## YOUR ASSIGNMENT
Gather the lines from the material that contain "Follow".

## AVAILABLE RECORDS
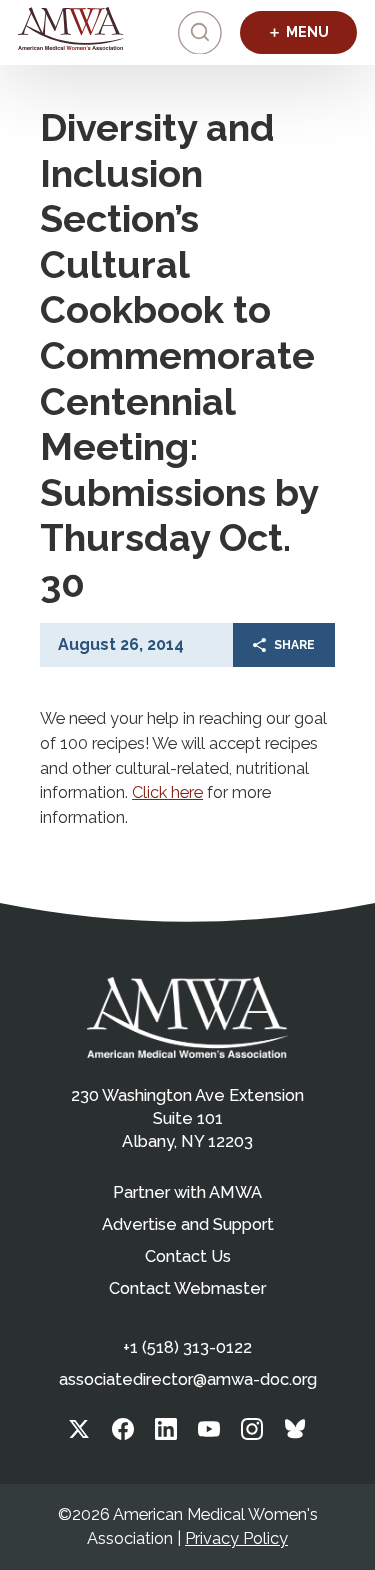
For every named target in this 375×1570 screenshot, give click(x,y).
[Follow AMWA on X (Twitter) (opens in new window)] (79, 1434)
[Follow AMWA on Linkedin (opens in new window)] (166, 1434)
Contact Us (188, 1256)
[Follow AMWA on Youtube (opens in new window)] (209, 1434)
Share (294, 645)
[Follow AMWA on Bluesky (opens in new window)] (296, 1434)
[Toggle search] (200, 33)
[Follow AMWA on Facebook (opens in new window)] (123, 1434)
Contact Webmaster (187, 1288)
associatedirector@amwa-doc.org (188, 1379)
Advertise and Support (188, 1224)
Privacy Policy (236, 1538)
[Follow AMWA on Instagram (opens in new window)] (252, 1434)
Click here (167, 792)
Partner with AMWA (187, 1192)
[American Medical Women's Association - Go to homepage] (187, 1017)
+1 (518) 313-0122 (187, 1347)
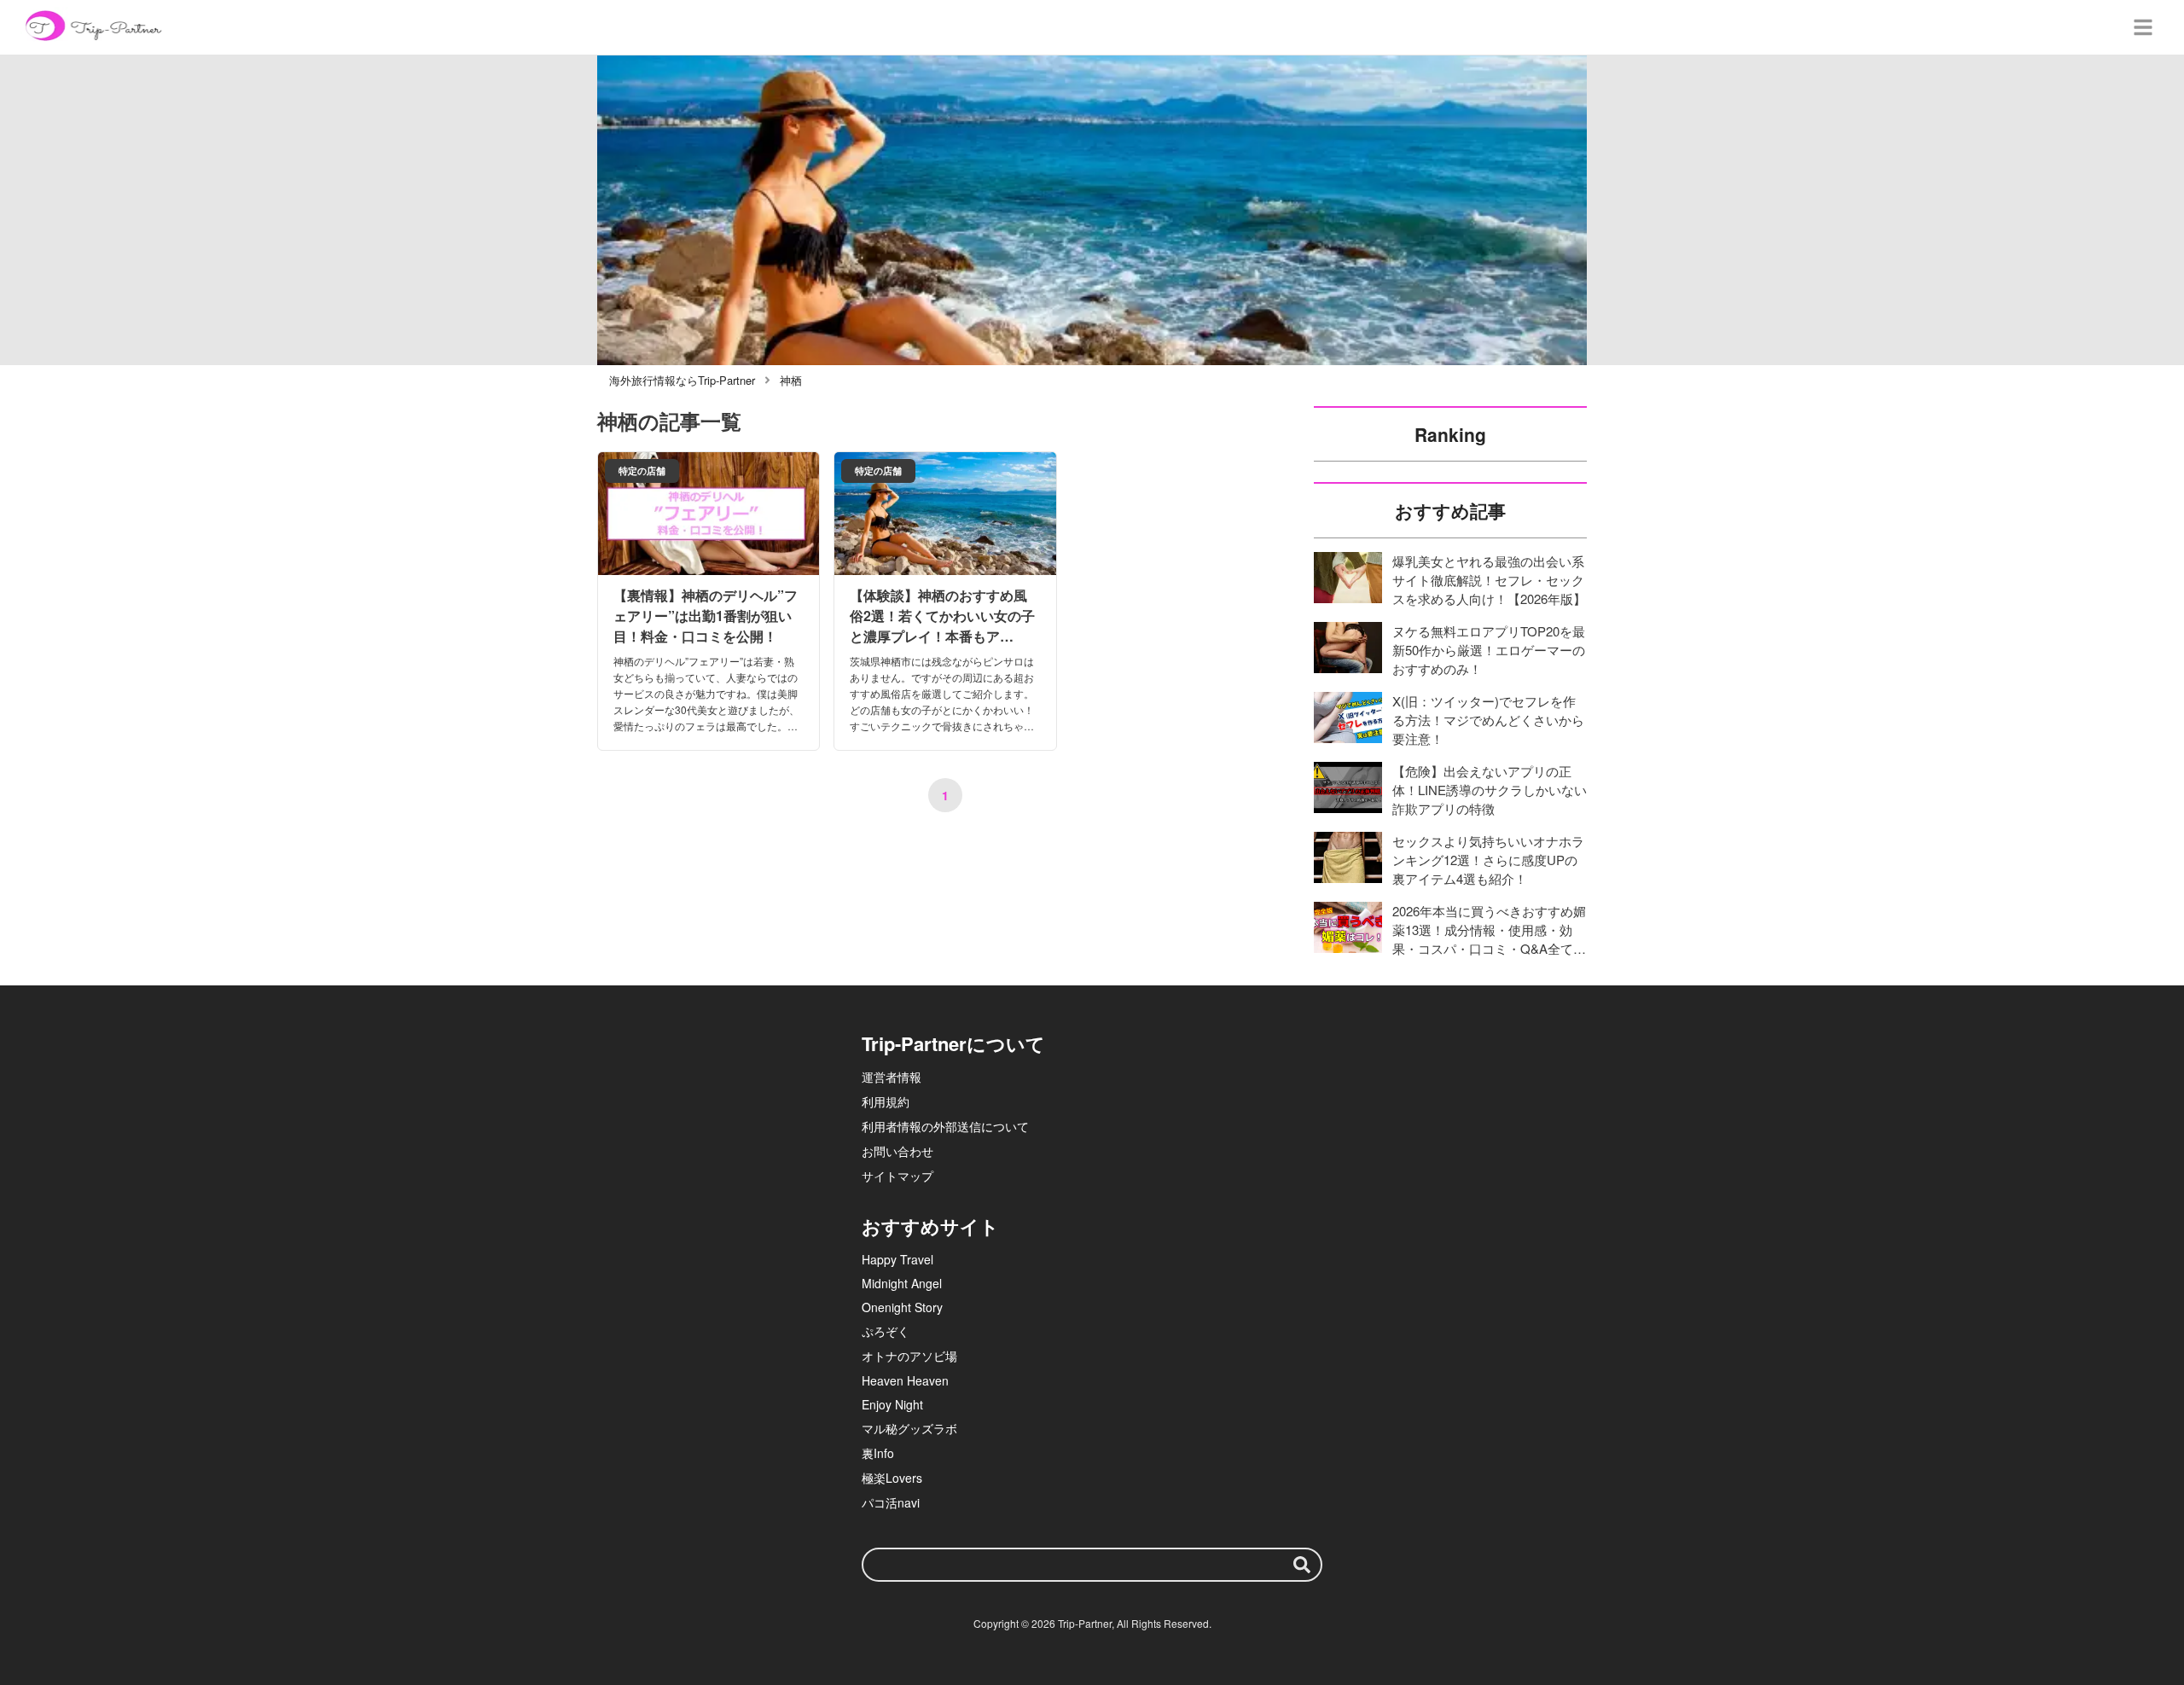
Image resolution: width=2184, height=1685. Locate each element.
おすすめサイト (930, 1226)
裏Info (878, 1452)
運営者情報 (891, 1076)
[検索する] (1302, 1564)
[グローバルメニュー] (2143, 27)
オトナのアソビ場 (909, 1355)
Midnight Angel (902, 1283)
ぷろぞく (885, 1330)
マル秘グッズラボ (909, 1428)
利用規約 (885, 1101)
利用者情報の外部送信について (945, 1126)
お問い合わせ (897, 1150)
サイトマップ (897, 1175)
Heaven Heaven (905, 1380)
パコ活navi (891, 1502)
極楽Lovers (892, 1477)
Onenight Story (902, 1307)
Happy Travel (897, 1259)
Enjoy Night (892, 1404)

## RESPONSE TO THE EXERCISE
[Follow AMWA on X (Twitter) (opens in new window)] (79, 1434)
[Follow AMWA on Linkedin (opens in new window)] (166, 1434)
[Follow AMWA on Youtube (opens in new window)] (209, 1434)
[Follow AMWA on Bluesky (opens in new window)] (296, 1434)
[Follow AMWA on Facebook (opens in new window)] (123, 1434)
[Follow AMWA on Instagram (opens in new window)] (252, 1434)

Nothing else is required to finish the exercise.